A Sentinel-2 Level 2A (L2A) product was downloaded from ESA Sentinel-2 Open Access Hub (https://scihub.copernicus.eu/ (accessed on 13 April 2020)). L2A products provide a Bottom of Atmosphere (BOA) reflectance [50]. L2A products are obtained by atmospherically correcting Sentinel-2 MSI level-1C products using the Sen2Cor method [51,52]. The only shortfall is that the processor does not consider water surface effects such as sunglint [52]. Surface reflectance (or BOA reflectance) rather than Top of the Atmosphere (or TOA) reflectance, theoretically delineates surface water more accurately because it removes atmospheric disturbances [15]. The image was obtained by the satellite on 28 January 2019 at 08 12 h over tile 35NRA during a relative orbit of 078. It was processed with the Payload Data Ground Segment (PDGS) Processing Baseline at 10 55 h. The obtained image had cloud cover, cloud shadow, and dark features percentages of 1.89, 0.34, and 0.36 respectively, basing on the basic L2 metadata. To ensure that all the bands had the same resolution (10 m), resampling with the nearest neighbor method [53] was carried out in SNAP 7.0.0 software using band 2 as the reference band.
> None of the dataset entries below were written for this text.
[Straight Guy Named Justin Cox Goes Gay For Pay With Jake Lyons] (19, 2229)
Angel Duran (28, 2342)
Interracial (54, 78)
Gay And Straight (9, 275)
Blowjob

The various bands required for the derivation of water indices were subsetted into a single raster stack using SNAP 7.0.0 software. The sites to be investigated for the presence of surface water resources were cropped from the stacked raster using R 3.6.1 software. Except for site 2 that was cropped to a size of 1900 by 1750 pixels to cover all the crater lakes in that region of Kabarole district, the other three scenes (1, 3, and 4) were cropped to a uniform size of 2000 by 1200 pixels. RGB images of the studied sites are shown in Figure 3.

2.4. Derivation of Water Indices

Derivation of water indices for binary classification of the water and non-water background was done using band mathematics equations using R 3.6.1 software (Table 1).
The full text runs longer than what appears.